Our conversation took place over email, in part because the Slaughter Not Just Bikes YouTube channel, a tongue-in-cheek and sometimes hilarious collection of sophisticated videos on urban design which has received millions of views keeps him busy, but also because he’s in a different time zone. A famous Canadian export, he is a refugee from Canada’s urban sprawl.
“I basically don’t think Canadian cities are going to change materially in my lifetime, which is exactly why we gave up on Canada,” Slaughter said in our exchange last week. “This is literally why our family left Canada to live permanently in the Netherlands.”
The shock value of that desperate comment is typical, but it’s belied by his oeuvre which includes hits like Because I hate Houstona attack on the widening of Wonderland Road in his hometown (“Fake London” as he describes it to his international audience) and what some considered an unfair criticism of Mississauga, Ontario’s half-billion dollar BRT system.
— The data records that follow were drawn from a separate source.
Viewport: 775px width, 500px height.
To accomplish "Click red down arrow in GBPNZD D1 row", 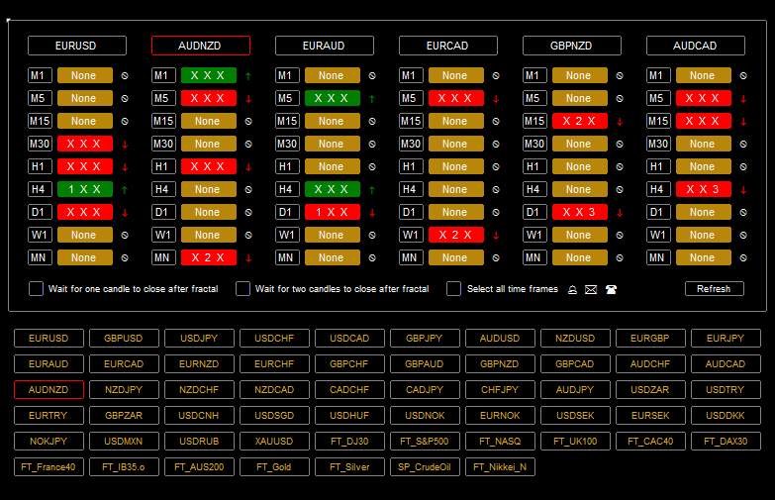I will (620, 212).
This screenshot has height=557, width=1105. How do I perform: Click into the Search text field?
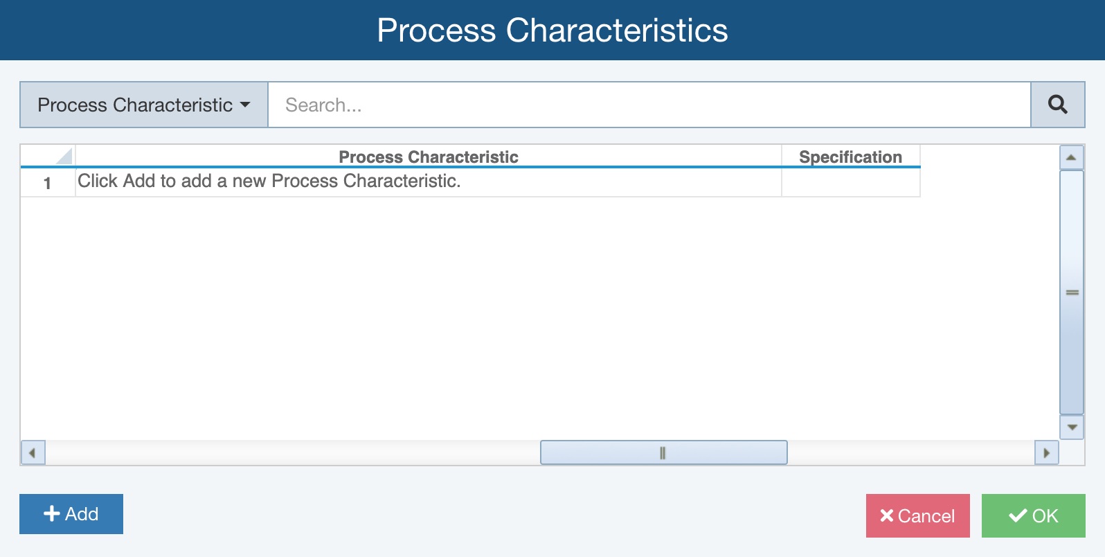pyautogui.click(x=649, y=105)
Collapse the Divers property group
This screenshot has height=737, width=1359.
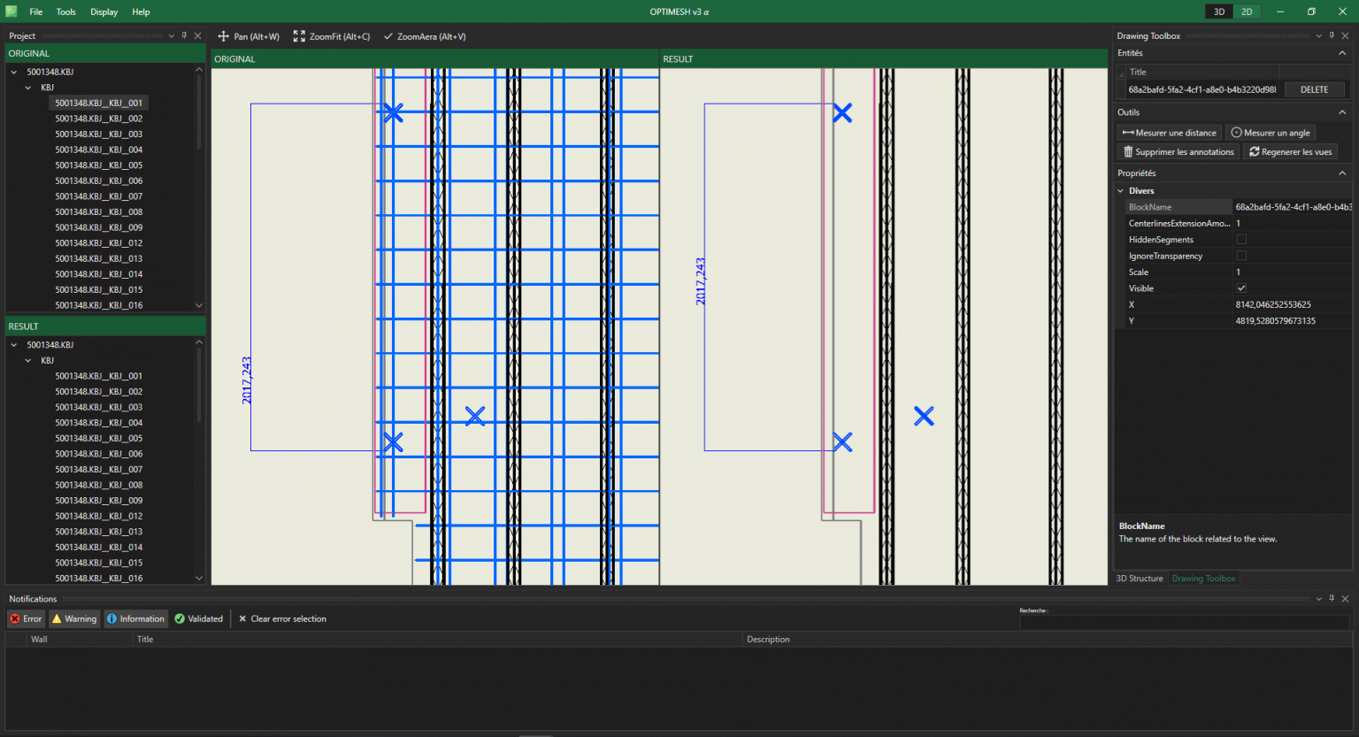coord(1121,191)
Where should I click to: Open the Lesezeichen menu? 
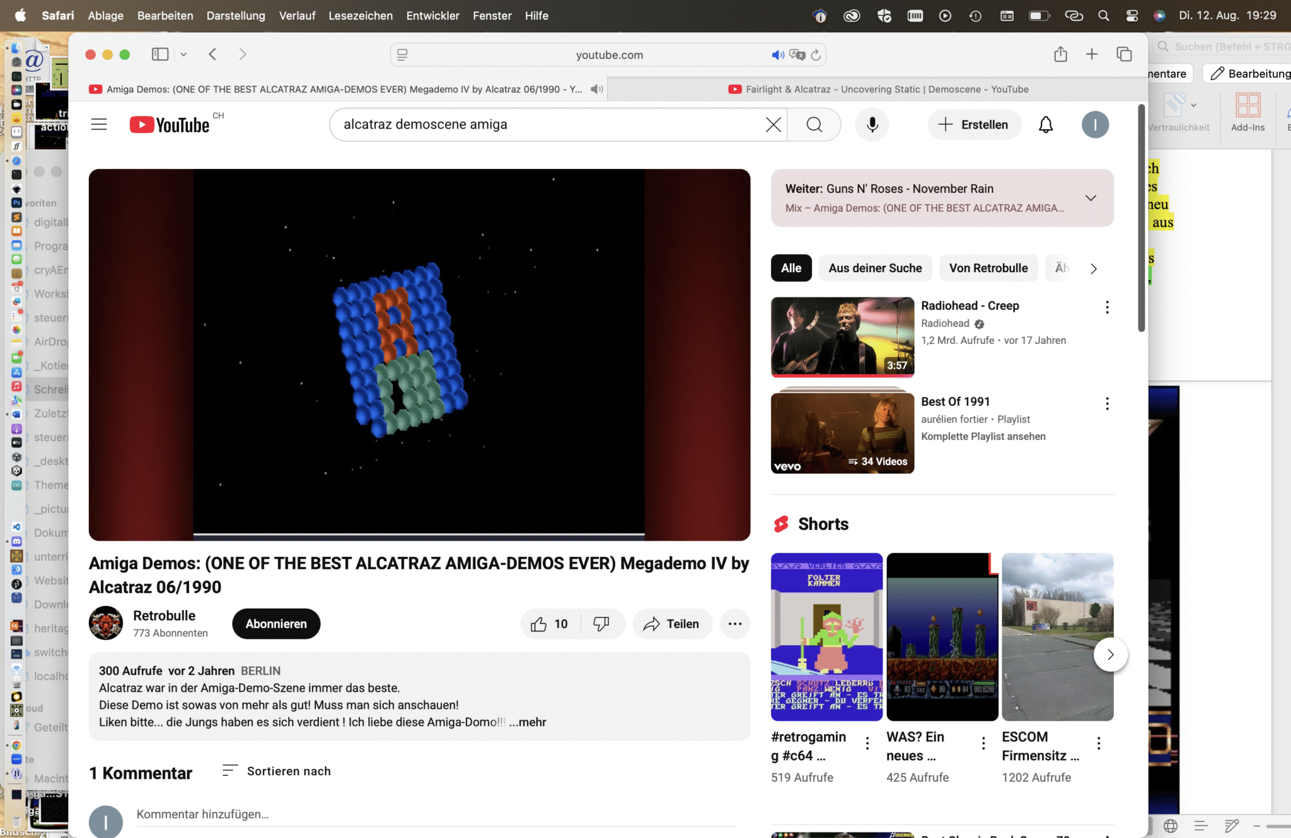[360, 16]
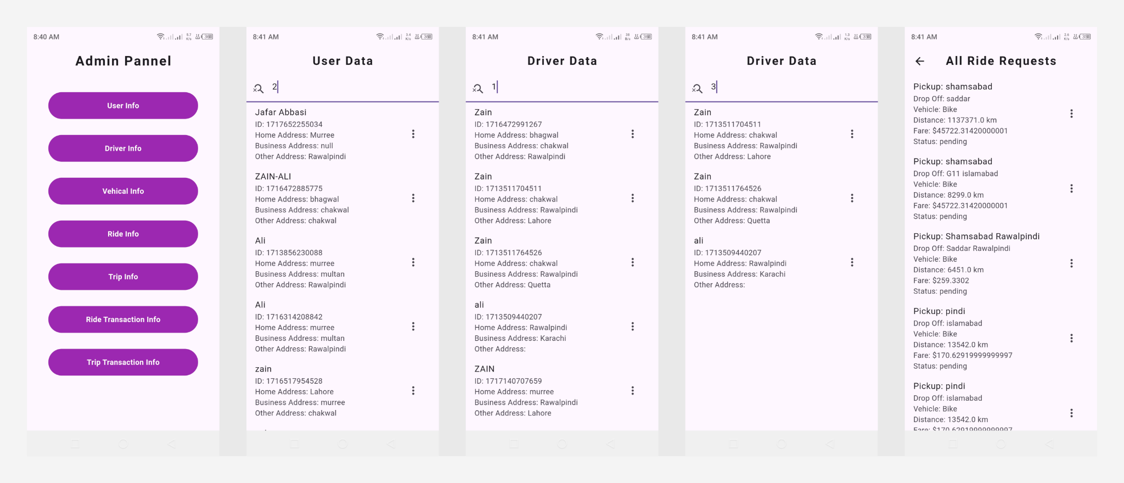Open Trip Transaction Info
This screenshot has width=1124, height=483.
pos(123,362)
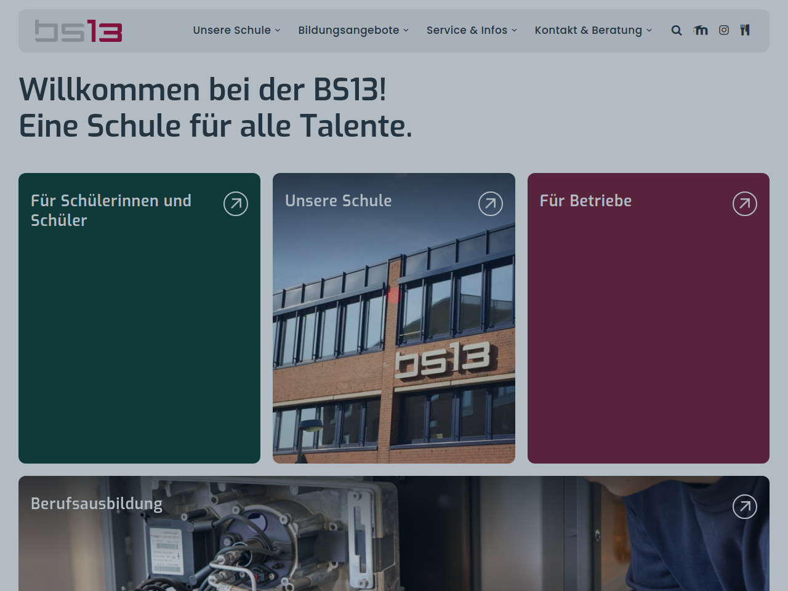Open the Moodle graduation-cap icon

(701, 30)
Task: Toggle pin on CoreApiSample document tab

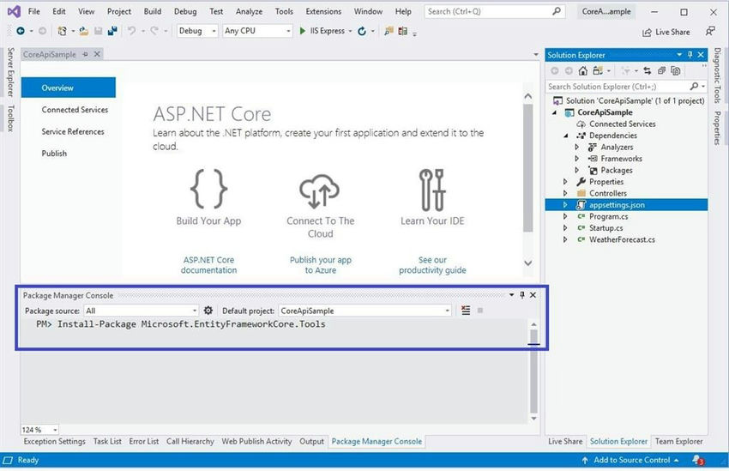Action: pyautogui.click(x=85, y=54)
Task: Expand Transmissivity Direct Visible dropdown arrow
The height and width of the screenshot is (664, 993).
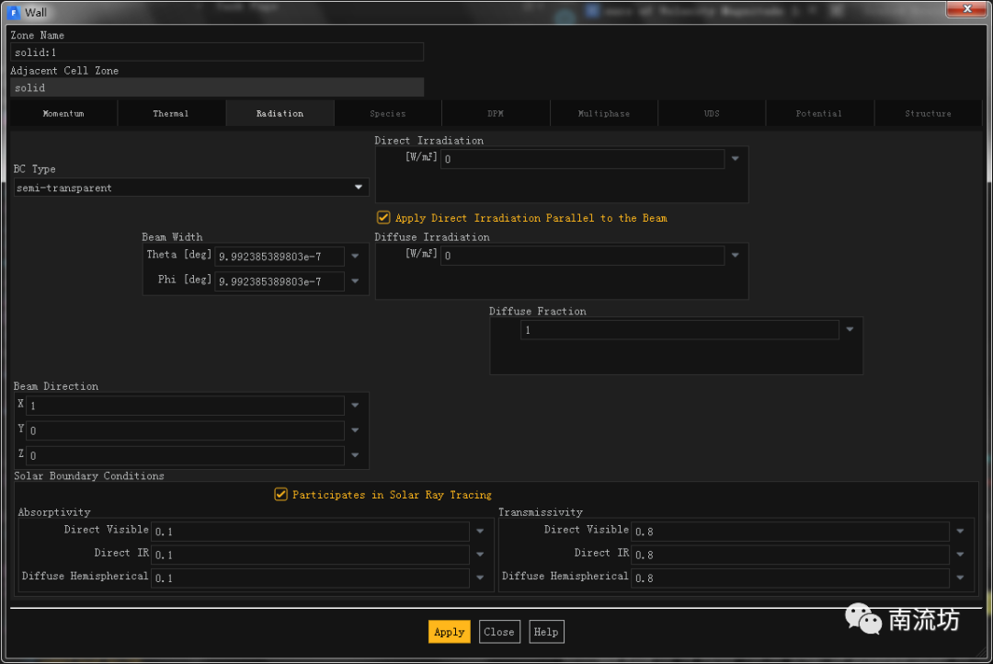Action: (960, 532)
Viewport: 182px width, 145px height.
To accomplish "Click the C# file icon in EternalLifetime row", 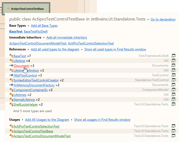I will point(173,99).
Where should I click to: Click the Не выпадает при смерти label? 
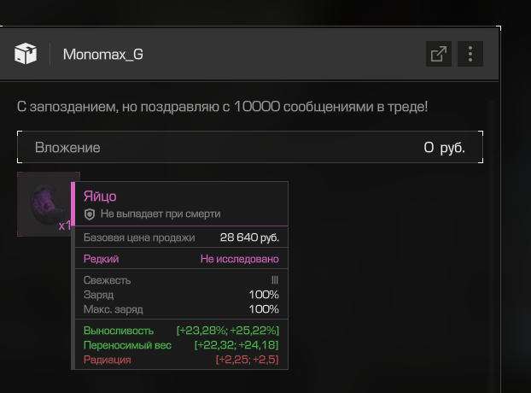(x=160, y=214)
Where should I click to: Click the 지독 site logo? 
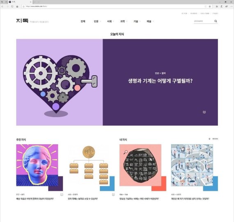pos(22,21)
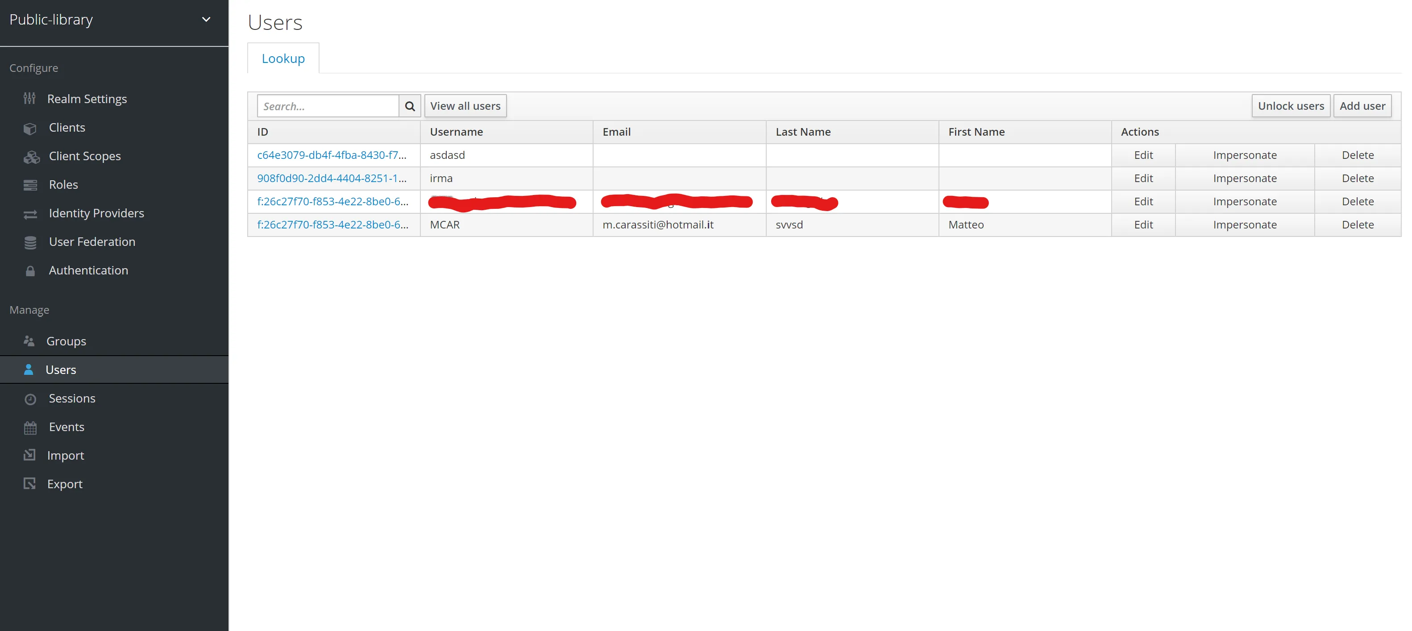The image size is (1412, 631).
Task: Click the Authentication lock icon
Action: 30,271
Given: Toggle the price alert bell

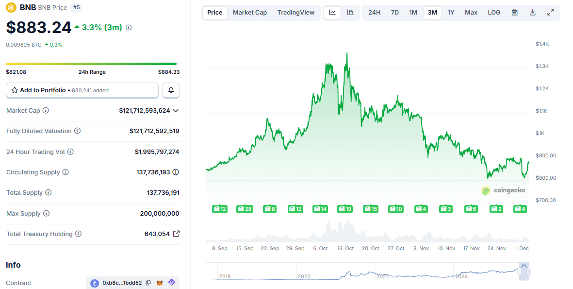Looking at the screenshot, I should point(171,90).
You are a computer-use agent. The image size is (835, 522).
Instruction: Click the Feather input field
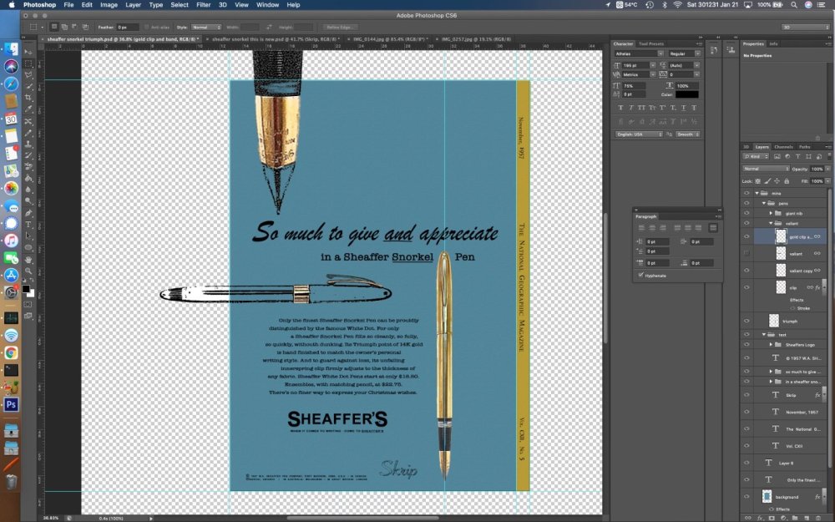click(x=128, y=27)
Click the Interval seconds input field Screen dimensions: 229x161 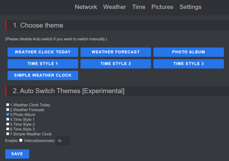coord(62,141)
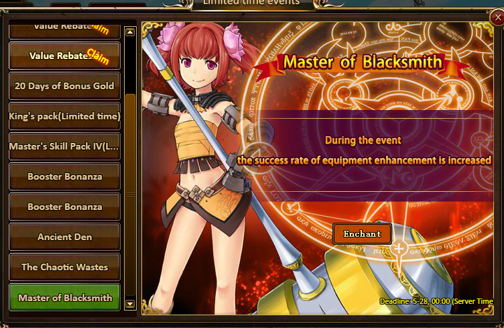The height and width of the screenshot is (328, 504).
Task: Click the Deadline server time text
Action: coord(436,301)
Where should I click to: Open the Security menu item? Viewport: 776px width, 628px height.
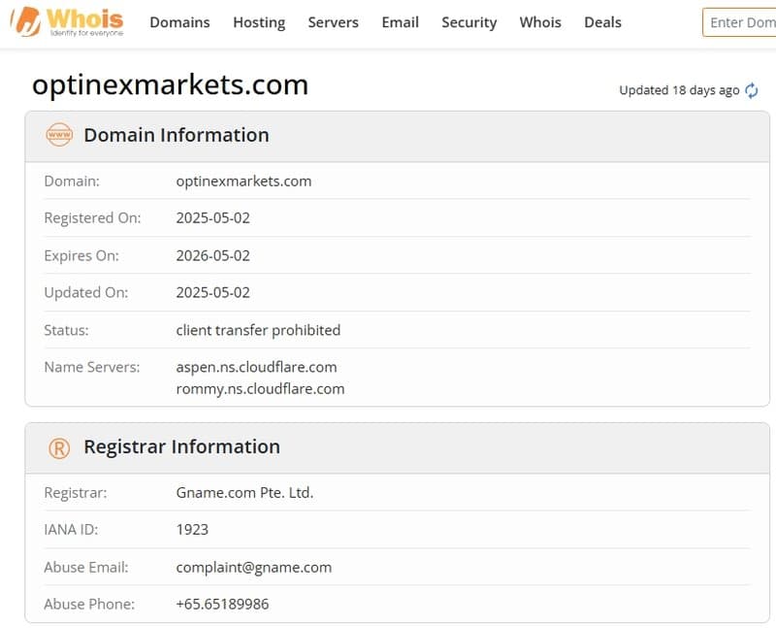[x=469, y=22]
While written and shot in a humorous and snide style, Slaughter’s well-researched and well-produced videos, often in association with the Strong Towns USA non-profitprovides an accessible lesson in what’s not working in North American cities and, using his current home in the Netherlands as a counterexample, how North American cities need to change.
Tetris with too many squares
And while the task of transforming the Titanic that is the current development model is enormous, there are signs that the seed that Slaughter and others have planted is beginning to take root. This is especially true in Canada’s largest cities, simply out of necessity, said David Gordon, an urban planning specialist at Queen’s University in Kingston, Ont.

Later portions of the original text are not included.